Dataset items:
◆ ◆ ◆ ◆ ◆ ◆ ◆

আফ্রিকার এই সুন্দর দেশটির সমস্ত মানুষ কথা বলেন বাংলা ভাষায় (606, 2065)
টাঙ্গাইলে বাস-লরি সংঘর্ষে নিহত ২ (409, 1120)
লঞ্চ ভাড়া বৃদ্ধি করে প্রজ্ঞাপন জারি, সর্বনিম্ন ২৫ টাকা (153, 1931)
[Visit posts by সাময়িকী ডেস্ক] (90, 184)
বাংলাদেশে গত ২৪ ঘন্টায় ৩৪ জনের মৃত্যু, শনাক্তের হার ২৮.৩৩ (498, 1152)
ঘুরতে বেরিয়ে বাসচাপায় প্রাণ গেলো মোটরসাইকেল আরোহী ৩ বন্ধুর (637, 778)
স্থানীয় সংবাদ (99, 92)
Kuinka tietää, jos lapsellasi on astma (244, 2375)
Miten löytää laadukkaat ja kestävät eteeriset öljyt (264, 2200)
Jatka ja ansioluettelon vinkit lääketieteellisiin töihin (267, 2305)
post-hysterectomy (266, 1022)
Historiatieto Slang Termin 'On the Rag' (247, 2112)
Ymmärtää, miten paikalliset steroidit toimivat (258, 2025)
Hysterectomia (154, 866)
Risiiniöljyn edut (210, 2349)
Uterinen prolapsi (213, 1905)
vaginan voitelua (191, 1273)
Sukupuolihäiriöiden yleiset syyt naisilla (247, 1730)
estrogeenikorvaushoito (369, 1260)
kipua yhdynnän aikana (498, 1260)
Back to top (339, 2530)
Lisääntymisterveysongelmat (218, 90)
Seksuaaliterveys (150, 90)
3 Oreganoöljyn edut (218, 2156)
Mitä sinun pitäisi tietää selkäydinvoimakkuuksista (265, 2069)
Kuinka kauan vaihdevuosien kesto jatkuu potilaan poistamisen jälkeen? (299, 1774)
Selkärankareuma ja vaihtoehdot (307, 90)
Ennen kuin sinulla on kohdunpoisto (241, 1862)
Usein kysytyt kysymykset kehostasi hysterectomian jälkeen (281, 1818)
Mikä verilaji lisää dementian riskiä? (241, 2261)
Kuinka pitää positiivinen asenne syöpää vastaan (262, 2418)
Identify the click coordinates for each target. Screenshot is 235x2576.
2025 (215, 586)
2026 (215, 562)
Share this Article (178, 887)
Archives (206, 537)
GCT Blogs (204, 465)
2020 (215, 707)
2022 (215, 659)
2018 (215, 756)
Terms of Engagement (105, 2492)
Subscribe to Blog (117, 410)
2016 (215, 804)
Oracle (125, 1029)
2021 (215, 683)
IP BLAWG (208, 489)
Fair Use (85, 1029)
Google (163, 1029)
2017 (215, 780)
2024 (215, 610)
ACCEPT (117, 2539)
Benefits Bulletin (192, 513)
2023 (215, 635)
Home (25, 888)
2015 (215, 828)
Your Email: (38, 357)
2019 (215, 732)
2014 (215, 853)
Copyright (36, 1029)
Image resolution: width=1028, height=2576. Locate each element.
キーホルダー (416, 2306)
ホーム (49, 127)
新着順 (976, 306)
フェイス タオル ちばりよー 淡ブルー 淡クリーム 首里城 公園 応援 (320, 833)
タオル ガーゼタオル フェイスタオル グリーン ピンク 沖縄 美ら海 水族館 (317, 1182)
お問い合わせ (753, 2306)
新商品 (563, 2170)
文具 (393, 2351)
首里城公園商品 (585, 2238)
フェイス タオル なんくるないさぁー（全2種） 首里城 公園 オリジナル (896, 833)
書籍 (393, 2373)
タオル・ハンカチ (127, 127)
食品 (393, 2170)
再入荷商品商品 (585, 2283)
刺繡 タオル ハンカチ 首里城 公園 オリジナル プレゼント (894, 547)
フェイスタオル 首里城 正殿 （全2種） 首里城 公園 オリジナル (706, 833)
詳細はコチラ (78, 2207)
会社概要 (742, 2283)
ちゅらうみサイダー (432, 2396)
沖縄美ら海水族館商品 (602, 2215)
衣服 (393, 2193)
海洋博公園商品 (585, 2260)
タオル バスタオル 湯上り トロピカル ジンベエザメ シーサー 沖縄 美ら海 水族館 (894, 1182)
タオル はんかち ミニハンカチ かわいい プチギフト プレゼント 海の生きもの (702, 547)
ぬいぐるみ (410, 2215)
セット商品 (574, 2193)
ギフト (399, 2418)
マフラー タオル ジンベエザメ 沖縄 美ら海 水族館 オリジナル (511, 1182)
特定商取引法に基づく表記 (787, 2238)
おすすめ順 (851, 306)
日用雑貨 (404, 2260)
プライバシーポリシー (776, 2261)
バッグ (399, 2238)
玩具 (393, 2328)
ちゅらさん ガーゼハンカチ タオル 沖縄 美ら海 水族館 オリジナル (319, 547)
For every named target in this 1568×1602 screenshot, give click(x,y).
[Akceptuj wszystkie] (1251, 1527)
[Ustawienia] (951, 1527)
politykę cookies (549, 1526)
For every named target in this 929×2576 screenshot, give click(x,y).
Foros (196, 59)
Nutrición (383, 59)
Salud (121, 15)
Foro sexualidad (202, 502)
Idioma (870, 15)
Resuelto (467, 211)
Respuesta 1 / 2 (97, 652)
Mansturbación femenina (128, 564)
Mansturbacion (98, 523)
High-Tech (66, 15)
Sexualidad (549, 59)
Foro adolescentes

◆ ◆ ◆ ◆ ◆ ◆ ◆

[Brief]: Copy all of the records above word for word, keeping every line in its original order.

[Result for this task]:
আফ্রিকার এই সুন্দর দেশটির সমস্ত মানুষ কথা বলেন বাংলা ভাষায় (606, 2065)
টাঙ্গাইলে বাস-লরি সংঘর্ষে নিহত ২ (409, 1120)
লঞ্চ ভাড়া বৃদ্ধি করে প্রজ্ঞাপন জারি, সর্বনিম্ন ২৫ টাকা (153, 1931)
[Visit posts by সাময়িকী ডেস্ক] (90, 184)
বাংলাদেশে গত ২৪ ঘন্টায় ৩৪ জনের মৃত্যু, শনাক্তের হার ২৮.৩৩ (498, 1152)
ঘুরতে বেরিয়ে বাসচাপায় প্রাণ গেলো মোটরসাইকেল আরোহী ৩ বন্ধুর (637, 778)
স্থানীয় সংবাদ (99, 92)
Kuinka tietää, jos lapsellasi on astma (244, 2375)
Miten löytää laadukkaat ja kestävät eteeriset öljyt (264, 2200)
Jatka ja ansioluettelon vinkit lääketieteellisiin töihin (267, 2305)
post-hysterectomy (266, 1022)
Historiatieto Slang Termin 'On the Rag' (247, 2112)
Ymmärtää, miten paikalliset steroidit toimivat (258, 2025)
Hysterectomia (154, 866)
Risiiniöljyn edut (210, 2349)
Uterinen prolapsi (213, 1905)
vaginan voitelua (191, 1273)
Sukupuolihäiriöiden yleiset syyt naisilla (247, 1730)
estrogeenikorvaushoito (369, 1260)
kipua yhdynnän aikana (498, 1260)
Back to top (339, 2530)
Lisääntymisterveysongelmat (218, 90)
Seksuaaliterveys (150, 90)
3 Oreganoöljyn edut (218, 2156)
Mitä sinun pitäisi tietää selkäydinvoimakkuuksista (265, 2069)
Kuinka kauan vaihdevuosien kesto jatkuu potilaan poistamisen jälkeen? (299, 1774)
Selkärankareuma ja vaihtoehdot (307, 90)
Ennen kuin sinulla on kohdunpoisto (241, 1862)
Usein kysytyt kysymykset kehostasi hysterectomian jälkeen (281, 1818)
Mikä verilaji lisää dementian riskiä? (241, 2261)
Kuinka pitää positiivinen asenne syöpää vastaan (262, 2418)
Identify the click coordinates for each target. Screenshot is 235x2576.
2025 (215, 586)
2026 (215, 562)
Share this Article (178, 887)
Archives (206, 537)
GCT Blogs (204, 465)
2020 (215, 707)
2022 (215, 659)
2018 (215, 756)
Terms of Engagement (105, 2492)
Subscribe to Blog (117, 410)
2016 (215, 804)
Oracle (125, 1029)
2021 (215, 683)
IP BLAWG (208, 489)
Fair Use (85, 1029)
Google (163, 1029)
2017 (215, 780)
2024 (215, 610)
ACCEPT (117, 2539)
Benefits Bulletin (192, 513)
2023 (215, 635)
Home (25, 888)
2015 (215, 828)
Your Email: (38, 357)
2019 (215, 732)
2014 (215, 853)
Copyright (36, 1029)
Image resolution: width=1028, height=2576. Locate each element.
キーホルダー (416, 2306)
ホーム (49, 127)
新着順 (976, 306)
フェイス タオル ちばりよー 淡ブルー 淡クリーム 首里城 公園 応援 (320, 833)
タオル ガーゼタオル フェイスタオル グリーン ピンク 沖縄 美ら海 水族館 (317, 1182)
お問い合わせ (753, 2306)
新商品 (563, 2170)
文具 (393, 2351)
首里城公園商品 (585, 2238)
フェイス タオル なんくるないさぁー（全2種） 首里城 公園 オリジナル (896, 833)
書籍 (393, 2373)
タオル・ハンカチ (127, 127)
食品 (393, 2170)
再入荷商品商品 (585, 2283)
刺繡 タオル ハンカチ 首里城 公園 オリジナル プレゼント (894, 547)
フェイスタオル 首里城 正殿 （全2種） 首里城 公園 オリジナル (706, 833)
詳細はコチラ (78, 2207)
会社概要 (742, 2283)
ちゅらうみサイダー (432, 2396)
沖縄美ら海水族館商品 (602, 2215)
衣服 (393, 2193)
海洋博公園商品 (585, 2260)
タオル バスタオル 湯上り トロピカル ジンベエザメ シーサー 沖縄 美ら海 水族館 (894, 1182)
タオル はんかち ミニハンカチ かわいい プチギフト プレゼント 海の生きもの (702, 547)
ぬいぐるみ (410, 2215)
セット商品 (574, 2193)
ギフト (399, 2418)
マフラー タオル ジンベエザメ 沖縄 美ら海 水族館 オリジナル (511, 1182)
特定商取引法に基づく表記 (787, 2238)
おすすめ順 (851, 306)
日用雑貨 (404, 2260)
プライバシーポリシー (776, 2261)
バッグ (399, 2238)
玩具 (393, 2328)
ちゅらさん ガーゼハンカチ タオル 沖縄 美ら海 水族館 オリジナル (319, 547)
For every named target in this 1568×1602 screenshot, give click(x,y).
[Akceptuj wszystkie] (1251, 1527)
[Ustawienia] (951, 1527)
politykę cookies (549, 1526)
For every named target in this 929×2576 screenshot, give click(x,y).
Foros (196, 59)
Nutrición (383, 59)
Salud (121, 15)
Foro sexualidad (202, 502)
Idioma (870, 15)
Resuelto (467, 211)
Respuesta 1 / 2 (97, 652)
Mansturbación femenina (128, 564)
Mansturbacion (98, 523)
High-Tech (66, 15)
Sexualidad (549, 59)
Foro adolescentes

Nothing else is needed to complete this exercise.